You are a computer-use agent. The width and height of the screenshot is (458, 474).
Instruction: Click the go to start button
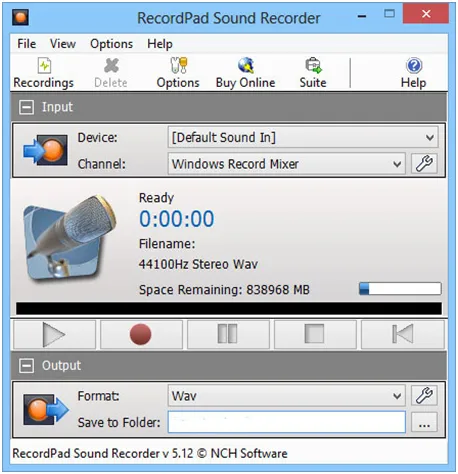point(403,334)
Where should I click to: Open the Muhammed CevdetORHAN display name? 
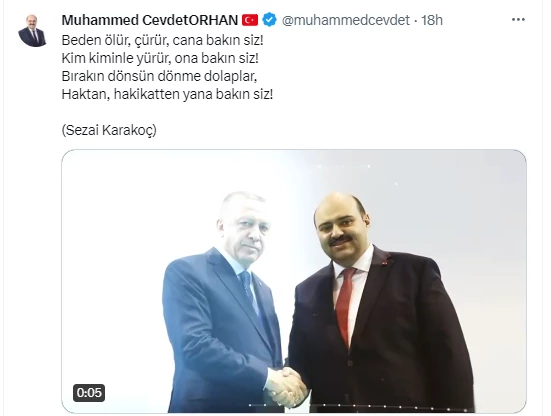pos(150,20)
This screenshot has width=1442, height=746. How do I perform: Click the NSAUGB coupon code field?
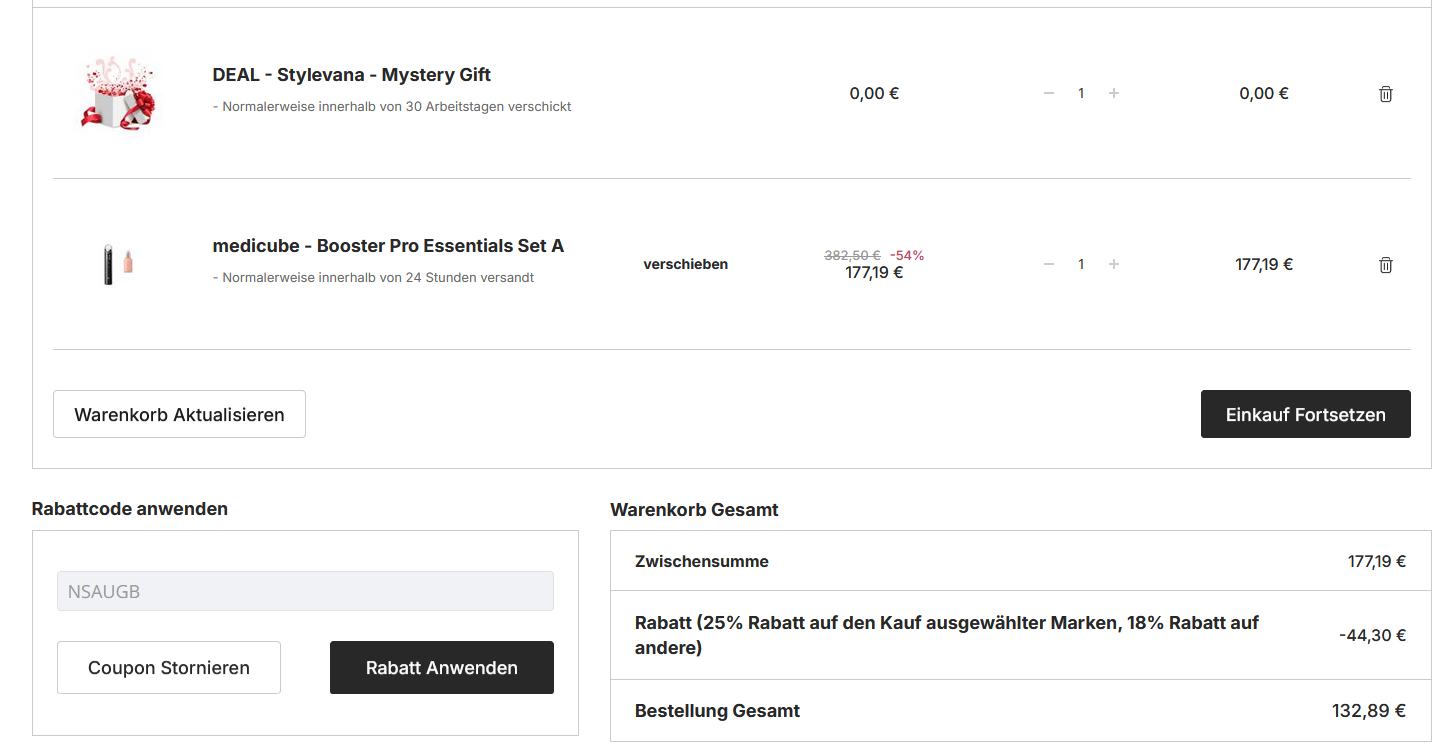click(x=305, y=591)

* * * * *

» What you should do
Please copy the data shown above precisely, leaving the images out.

» Your solution
You are a computer-use agent. The width and height of the screenshot is (458, 474).
Instruction: Click the go to start button
point(403,334)
Where should I click to: Open the Muhammed CevdetORHAN display name? 
pos(150,20)
This screenshot has width=1442, height=746. How do I perform: Click the NSAUGB coupon code field?
click(x=305, y=591)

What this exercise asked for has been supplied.